A su vez, el técnico de 60 años manifestó que si estaban más finos en la definición, el resultado hubiese sido más abultado todavía y reveló cómo vivió el clásico: «Son esos días que no querés que se terminen. Quería quedarme en el vestuario de Independiente todo el día. Este partido lo empezamos a ganar el día que perdimos con Godoy Cruz 2 a 0 y la gente empezó a cantar como si fuésemos ganando. Después el banderazo. Los chicos fueron al clásico muy confiados«.
Más allá de su opinión de desempeño del equipo de Carlos Tevez, el DT analizó el encuentro: «Sabíamos que iba a ser un partido difícil. Independiente venía muy bien. Los primeros 15′ minutos iban a ser importante sostenerlos, nos costó pero pudimos hacerlo. El equipo tiene mucha personalidad, había que sacarle la pelota y manejarla nosotros. Ellos marcan mucho en línea y teníamos que aprovechar eso con los movimientos de los dos puntas. Me gustó mucho más el segundo tiempo, el primero fue lindo para los neutrales porque hubo situaciones muy claras«.
Costas también reveló que está «contentísimo por el grupo que se armó» y suele hablar con todos los jugadores. «Me dieron más ánimos ellos que yo a ellos, veníamos de perder 2 a 0 y tenía miedo de que eso nos haya golpeado. Que la gente cante como si hubiésemos ganado le dio tranquilidad a los jugadores. Los noté muy bien», señaló.

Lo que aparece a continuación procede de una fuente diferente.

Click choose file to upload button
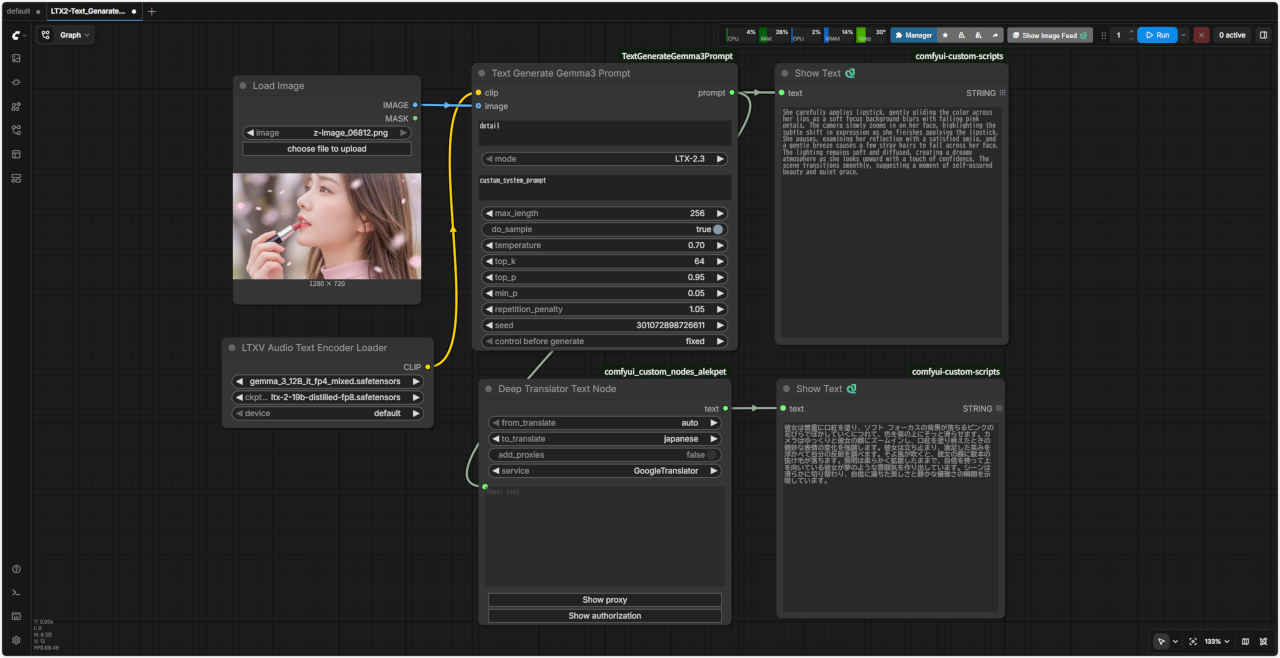1280x658 pixels. (327, 149)
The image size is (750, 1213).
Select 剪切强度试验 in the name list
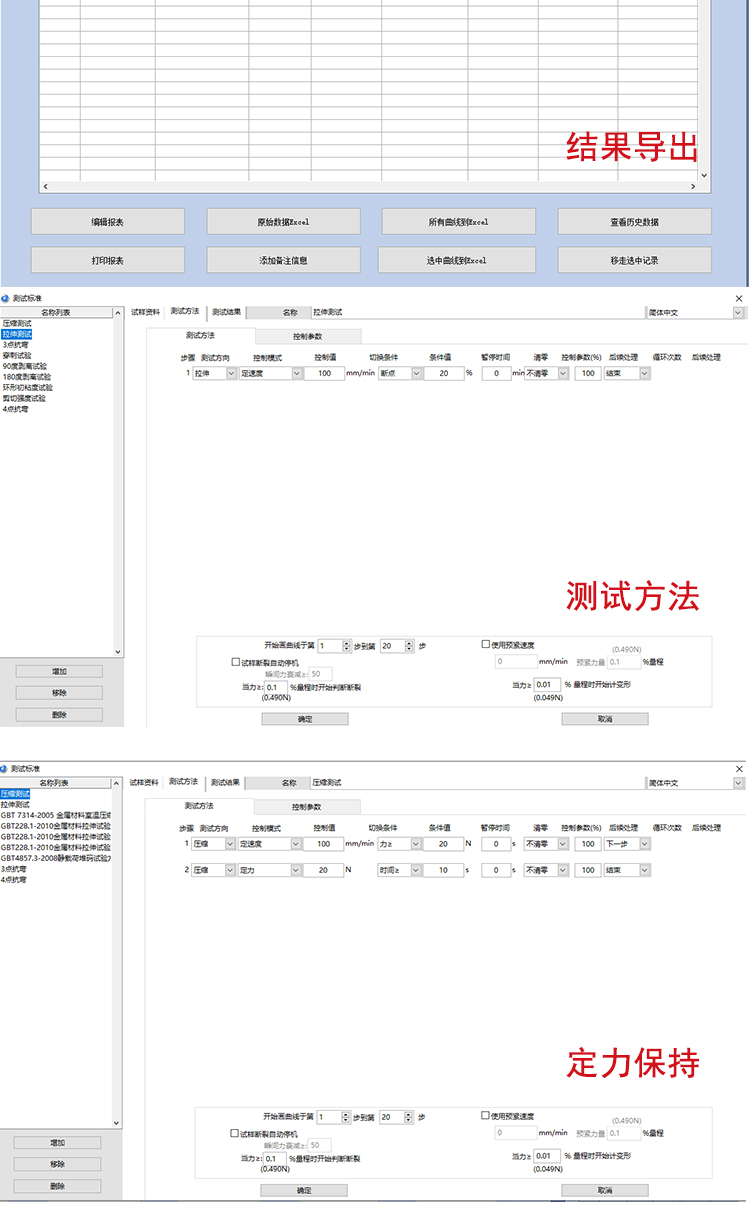click(x=24, y=398)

Sobre la emoción que mostró en la conferencia de prensa después del partido, explicó: «Pensé que nunca iba a volver acá y que no iba a ser tanto el cariño de la gente porque las generaciones pasan y los más chicos que no te vieron jugar ni te conocen. A veces los más jóvenes me abrazan llorando, eso me conmueve. Son cosas que a uno lo van metiendo cada vez más. Este es el desafío más grande y más lindo de mi carrera».